The Platform | Deep Learning and Natural Language Processing

What advantage will Artificial Intelligence provide the writer, the editor, and all others involved in content creation? We focus in this section on these end users, and not how knowledge engineers marshal their training data or how their algorithms come to learn.

With respect to our discussion in the introduction, the GUI/dashboard is the watering hole at which algorithms and user tools meet to be tested. Here we can implement algorithms in vitro, see how and if they are used, and conserve those which are.

Research reports demonstrate how well these algorithms function in a theoretical context. Our interest is in how well they work in a real-world production system. That is the goal of our project, an ongoing set of tools to explore current NLP / deep learning algorithms and their interaction in ecologically vaild tasks.

Our graphical user interface (GUI) dashboard is the visible surface for a variety of deep learning, natural language algorithms that are accessed via JSON. What will it look like and what functions will it perform?

We offer one version, what we term “Reference Platform Alpha,” below.

Reference Platform Alpha

Leviathan creates a platform with potential use cases including:

evaluating the appropriateness of a document for a target audience (categorize).
evaluating sub-sections of a document for a target audience (categorize).
providing sentence-level suggestions for a document to make it hew closer to a target audience (edit).
given targeting input, generate a document framework or outline that satisfies both semantic and target constraints (e.g., a New Yorker style movie review of Avengers: Endgame) (restyle).
given targeting input, generate a full document framework that satisfies both semantic and target constraints—e.g., write an article (generate).
translate a document from one language to another (translate).
work collaboratively with an algorithm or set of algorithms to build or edit a document (amanuensis).
create a framework or outline for a document (generate).
analyze a topic space and provide a summary of what is being talked about in that space and what kinds of reporting are missing (analyze).
respond to a document, such as a post (respond).
create a document from a seed or key (generate).
take a group of loose notes and produce a finished document (concatenate).

Summarize

Input Panel

Function Select

Parameters Select

Output Panel

The Dashboard

The dashboard has four major parts:

A window for the actual text or group of texts.
A window to select the function (for example, edit or summarize).
A window to provide parameter input to the algorithm, based upon the function selected, via radio buttons, menus, input boxes, and so forth.
A window for the algorithm's output.

We assume two work modes for our dashboard: multiple document input, and single document input. In multiple document input mode, we select a group of documents as our starting point. In single document input mode, we work at a more fine-grained level with a single document. “Multiple document input mode” is more akin to a traditional tool. Filtering can be set using the second pane of the dashboard (input to the algorithm) with, for example, radio buttons. For example, if we have a deep-learning-trained filter such as “New Yorker-ness:rdquo;, that predicts the likelihood that a document is from The New Yorker, we can return all documents in a set that resembleThe New Yorker above a set threshold.

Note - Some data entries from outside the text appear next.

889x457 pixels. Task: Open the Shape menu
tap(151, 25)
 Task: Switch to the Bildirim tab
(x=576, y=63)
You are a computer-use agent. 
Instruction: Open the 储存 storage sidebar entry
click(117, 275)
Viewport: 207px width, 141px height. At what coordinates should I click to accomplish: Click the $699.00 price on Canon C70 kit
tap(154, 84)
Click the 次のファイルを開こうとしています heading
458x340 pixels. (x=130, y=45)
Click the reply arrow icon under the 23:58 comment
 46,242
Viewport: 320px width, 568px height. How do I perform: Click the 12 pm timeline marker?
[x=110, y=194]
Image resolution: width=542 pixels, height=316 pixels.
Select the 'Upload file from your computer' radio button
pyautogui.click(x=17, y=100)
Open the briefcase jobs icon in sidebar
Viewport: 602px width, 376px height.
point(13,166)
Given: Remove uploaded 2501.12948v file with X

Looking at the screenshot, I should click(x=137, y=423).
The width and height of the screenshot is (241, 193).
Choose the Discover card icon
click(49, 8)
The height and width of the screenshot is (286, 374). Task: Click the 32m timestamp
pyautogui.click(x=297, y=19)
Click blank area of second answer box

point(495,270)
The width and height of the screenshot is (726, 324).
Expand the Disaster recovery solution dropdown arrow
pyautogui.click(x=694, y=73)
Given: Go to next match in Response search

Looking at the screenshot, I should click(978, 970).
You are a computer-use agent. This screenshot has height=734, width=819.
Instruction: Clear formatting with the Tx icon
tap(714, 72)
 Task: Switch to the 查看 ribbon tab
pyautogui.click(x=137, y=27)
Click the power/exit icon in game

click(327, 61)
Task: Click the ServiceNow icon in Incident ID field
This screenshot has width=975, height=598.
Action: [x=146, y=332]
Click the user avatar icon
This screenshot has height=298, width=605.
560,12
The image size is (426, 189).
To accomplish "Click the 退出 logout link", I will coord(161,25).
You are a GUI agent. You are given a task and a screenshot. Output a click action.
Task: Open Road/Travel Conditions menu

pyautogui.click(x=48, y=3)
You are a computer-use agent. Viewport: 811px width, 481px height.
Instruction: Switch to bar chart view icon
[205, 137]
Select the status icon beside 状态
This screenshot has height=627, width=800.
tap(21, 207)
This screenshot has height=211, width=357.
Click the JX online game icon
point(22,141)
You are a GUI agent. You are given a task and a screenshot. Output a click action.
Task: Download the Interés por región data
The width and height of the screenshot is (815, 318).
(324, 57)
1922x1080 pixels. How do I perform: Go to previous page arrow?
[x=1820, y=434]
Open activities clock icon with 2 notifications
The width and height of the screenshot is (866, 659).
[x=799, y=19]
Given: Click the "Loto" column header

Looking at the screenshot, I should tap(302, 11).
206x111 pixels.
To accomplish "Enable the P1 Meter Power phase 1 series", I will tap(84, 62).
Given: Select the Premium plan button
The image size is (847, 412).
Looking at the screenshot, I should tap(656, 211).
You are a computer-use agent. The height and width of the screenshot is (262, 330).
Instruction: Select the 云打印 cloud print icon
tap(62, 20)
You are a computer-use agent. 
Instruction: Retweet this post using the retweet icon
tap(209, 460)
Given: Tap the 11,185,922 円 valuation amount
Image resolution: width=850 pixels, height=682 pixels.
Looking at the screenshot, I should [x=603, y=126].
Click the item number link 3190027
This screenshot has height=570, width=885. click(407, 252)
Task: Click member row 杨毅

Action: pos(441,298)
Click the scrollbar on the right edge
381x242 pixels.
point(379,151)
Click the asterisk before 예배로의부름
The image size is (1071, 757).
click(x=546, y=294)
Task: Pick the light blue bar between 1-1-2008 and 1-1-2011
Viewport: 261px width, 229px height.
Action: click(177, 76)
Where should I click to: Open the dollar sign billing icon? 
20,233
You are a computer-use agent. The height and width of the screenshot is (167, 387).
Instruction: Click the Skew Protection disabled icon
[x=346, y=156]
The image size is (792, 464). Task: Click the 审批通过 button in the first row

Multiple document input mode is more likely to be used in the context of content selection, categorization, and evaluation than content generation. However, we can imagine a use case where a group of documents are selected and then transformed. For example, find all documents that match the semantics of “Wired movie reviews” and transform them into summaries.

Conversely, “single document mode” is more focussed on content generation. While we discuss the many issues involved in content generation here, one issue is starting point: are we starting from:

a blank page (genuine content creation from nothing, of the “Let there be light...” type) where the only input is something of the form of“write me 2,000 words about acid rain.”, or
some pre-exisiting text, that we intend to set about transforming: translating, augmenting, summarizing, and so forth.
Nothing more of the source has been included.